→ To be done:
**a.** Translate this sentence from the comment thread into Spanish: "There are people trying to maintain a middle ground, and they're getting vaporized by both sides quite nicely."
**b.** Carry on the comment thread about privilege from the point where it stops.

I got nothin', really. I'm just perplexed.

[identity profile] fearsclave.livejournal.com 2009-03-11 05:21 pm (UTC)(link)
Don't worry :). It wasn't a hunting-based comment, it was just the product of the realization that you'd look very striking with antlers. Mental imagery strikes again. You should get an icon done.

Race!Fail is beginning to intrigue me. I've been noodling this privilege notion around for a while now, and I'm beginning to think that RF might be a good opportunity to observe its behaviour in its natural habitat...

[identity profile] bodhifox.livejournal.com 2009-03-11 05:30 pm (UTC)(link)
Militant Dianic Wiccans make me want to kick them. Other than that, I really don't care, because I don't like most people equally. Except for the ones I like, and them I like unconditionally. It's not a matter of someone's race or gender or religion or whatever being OK with me, it's just, "Are you a dick? No? Shiny."
Edited 2009-03-11 17:30 (UTC)

[identity profile] mousme.livejournal.com 2009-03-11 05:31 pm (UTC)(link)
RF is maybe not exactly it's natural habitat. It's sort of what happens to privilege's natural habitat after a cyclone or a tsunami. :P

[identity profile] fearsclave.livejournal.com 2009-03-11 05:33 pm (UTC)(link)
So everybody has firmly entrenched themselves in fortified positions at opposite extremes and have been vigorously deploying the napalm dispensers?

[identity profile] owldaughter.livejournal.com 2009-03-11 05:34 pm (UTC)(link)
I have my ragey moments too, but rather than blowing up and setting debate back however much it would be set back by castigating people who don't yet know the context they're looking for ( and damaging the very thing I'm supposed to represent), I betake myself to my Growlery and don't interact for a couple of years, until I feel I'm ready to go forth as a representative again.

[identity profile] fearsclave.livejournal.com 2009-03-11 05:34 pm (UTC)(link)
Don't treat people with any less consideration and courtesy just because they're different from you, and apologize to nobody.

[identity profile] mousme.livejournal.com 2009-03-11 05:39 pm (UTC)(link)
Yes and no. There are people trying to maintain a middle ground, and they're getting vaporized by both sides quite nicely.

[identity profile] mousme.livejournal.com 2009-03-11 05:40 pm (UTC)(link)
Yep. And I will NOT let people guilt me into interacting when I don't feel like it.

"Retreating is a privilege!" my ass.

[identity profile] sorceror.livejournal.com 2009-03-11 05:42 pm (UTC)(link)
I think the point is that there are already resources out there for people who are genuinely interested, and they're just one Google away. So asking someone to explain some of these very basic things comes across as laziness and insincerity: it's like asking somebody to do your homework for you, or to repeat themselves because you didn't bother to listen the first ten times they said it (anyone remember the whole Amanda Marcotte thing last year?).

As someone said somewhere in this whole imbroglio (and don't ask me where, because I've been wading through far too much of it, and I'm only paraphrasing): if you can use Google to find out the height of Niagara Falls for a geography project, you can use it for this.

[identity profile] owldaughter.livejournal.com 2009-03-11 05:47 pm (UTC)(link)

→ Given data:
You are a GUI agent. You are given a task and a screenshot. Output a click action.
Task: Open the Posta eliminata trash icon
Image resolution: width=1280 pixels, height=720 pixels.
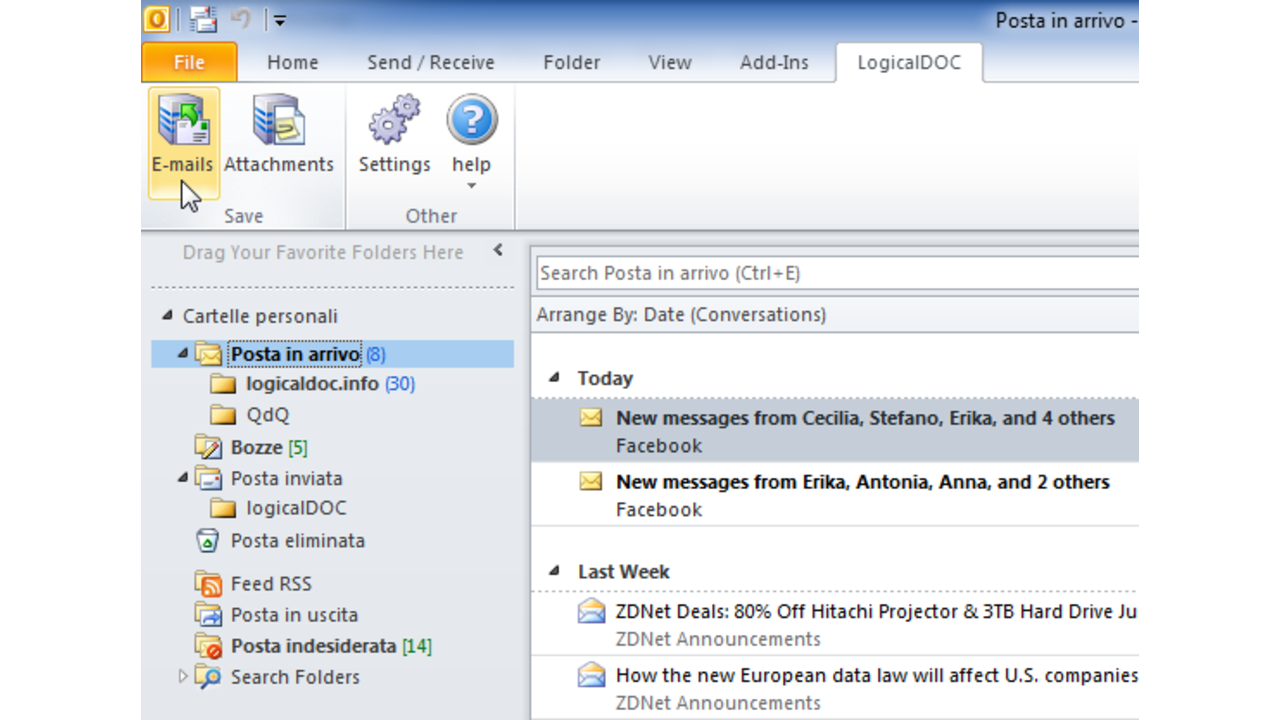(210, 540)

→ Responses to the tasks:
**a.** Hay gente que intenta mantener un término medio, y ambos bandos la están vaporizando de lo lindo.

**b.**
People are vaporizing people on their own sides, too. It's a train wreck.

[identity profile] fearsclave.livejournal.com 2009-03-11 06:10 pm (UTC)(link)
Please stop making this sound so interesting and attractive :). My argumentophiliac tendencies are twinging like mad at the prospect of some real juicy, interesting, um... frank exchanges of views(?).

[identity profile] karine.livejournal.com 2009-03-11 06:26 pm (UTC)(link)
This is why I'm sticking my fingers in my ears and going "LALALALALA". I'm far too afraid of getting entangled in the DRAMAZ of the INTERWEBZ, and this is a breeding ground for it.

I'd rather have a good, solid discussion with some people in person about touchy subjects like these instead of being assaulted by the anonymity of the internet and the tons of people who make assumptions about you because you happen to fit a certain generalized profile, in a medium where things like tone and body language cannot be communicated to accompany the words.

[identity profile] owldaughter.livejournal.com 2009-03-11 06:35 pm (UTC)(link)
Heartily seconded.

[identity profile] mousme.livejournal.com 2009-03-11 06:35 pm (UTC)(link)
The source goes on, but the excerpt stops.